◆ Data listing

»»

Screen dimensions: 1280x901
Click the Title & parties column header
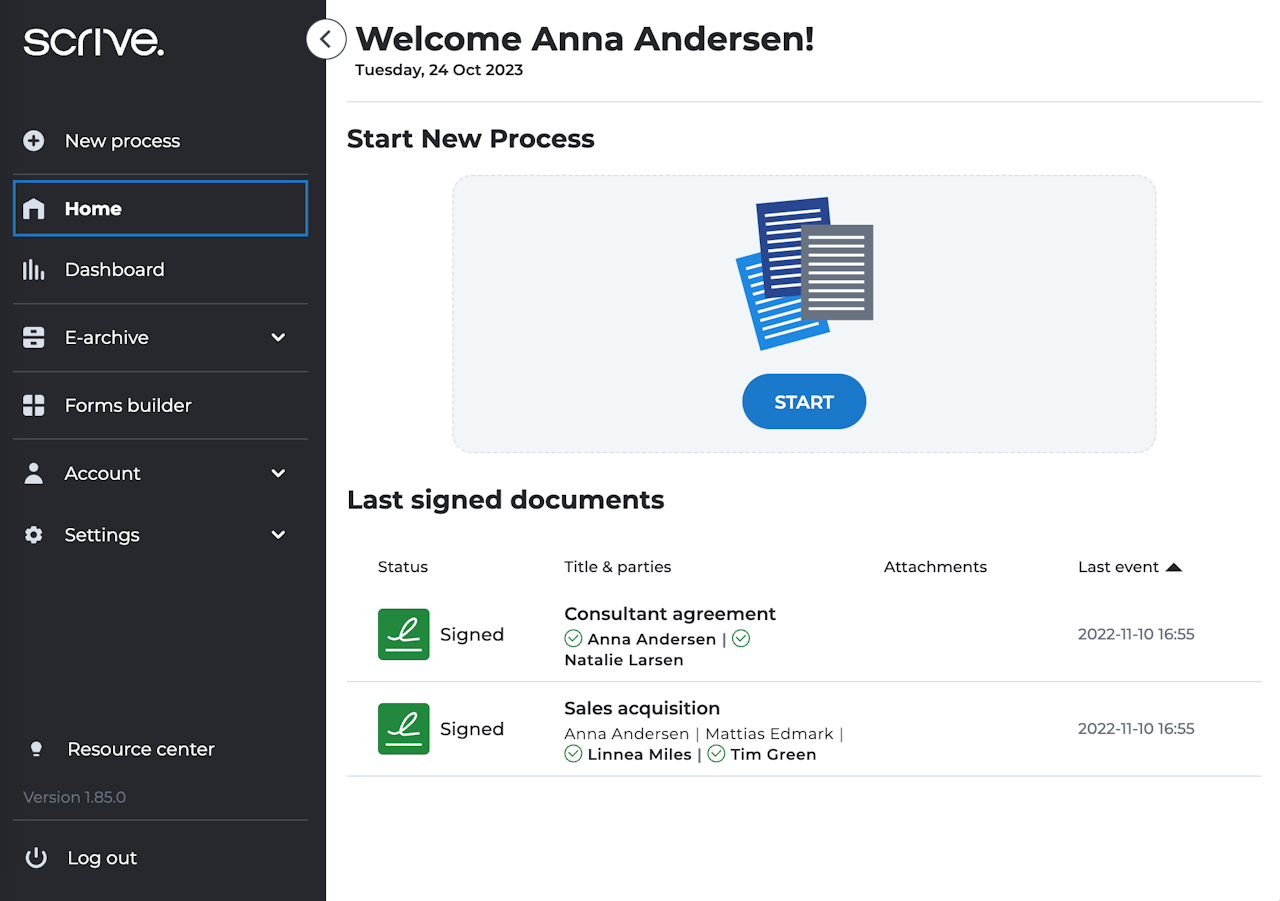pyautogui.click(x=617, y=567)
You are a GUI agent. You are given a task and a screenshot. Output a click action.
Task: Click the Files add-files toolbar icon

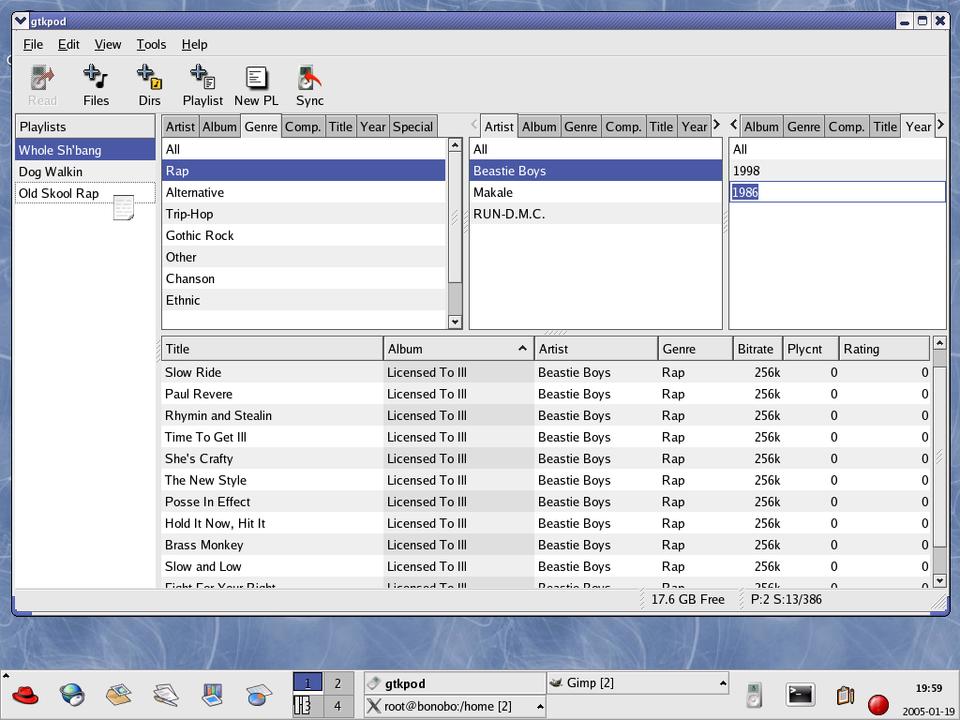click(96, 84)
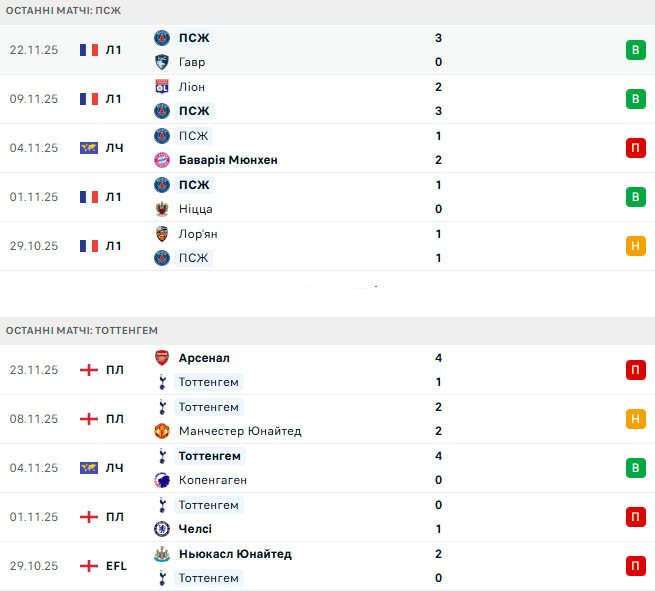This screenshot has width=655, height=591.
Task: Click the Chelsea club crest
Action: point(162,529)
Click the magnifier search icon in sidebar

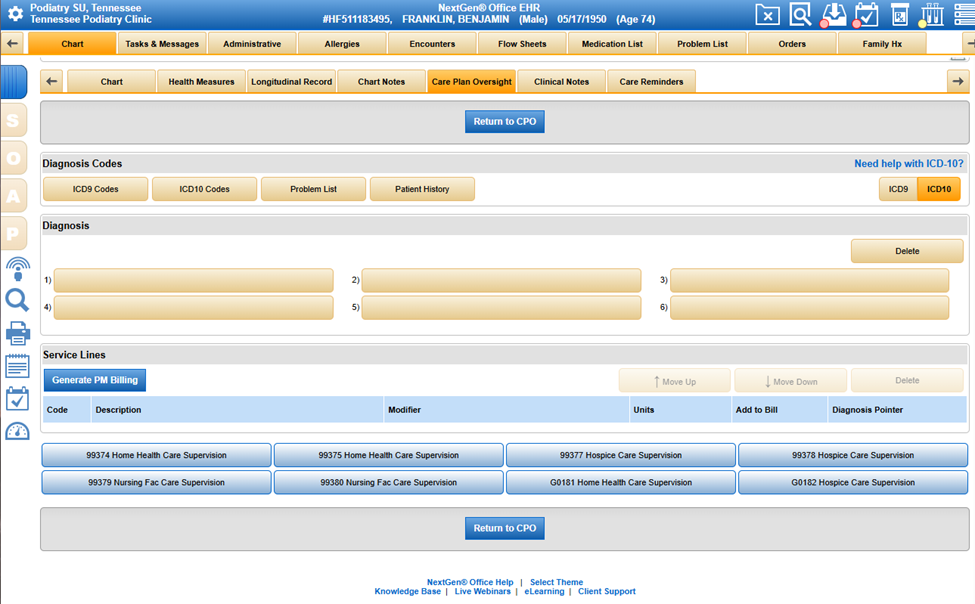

««

◆ Assignment
Please print exactly the lines from the line containing "Task: Click the Files add-files toolbar icon" through the end of the records above, both included, leaving out every picture.

◆ Answer section
Task: Click the Files add-files toolbar icon

click(96, 84)
This screenshot has width=655, height=591.
Task: Click the Chelsea club crest
Action: point(162,529)
Click the magnifier search icon in sidebar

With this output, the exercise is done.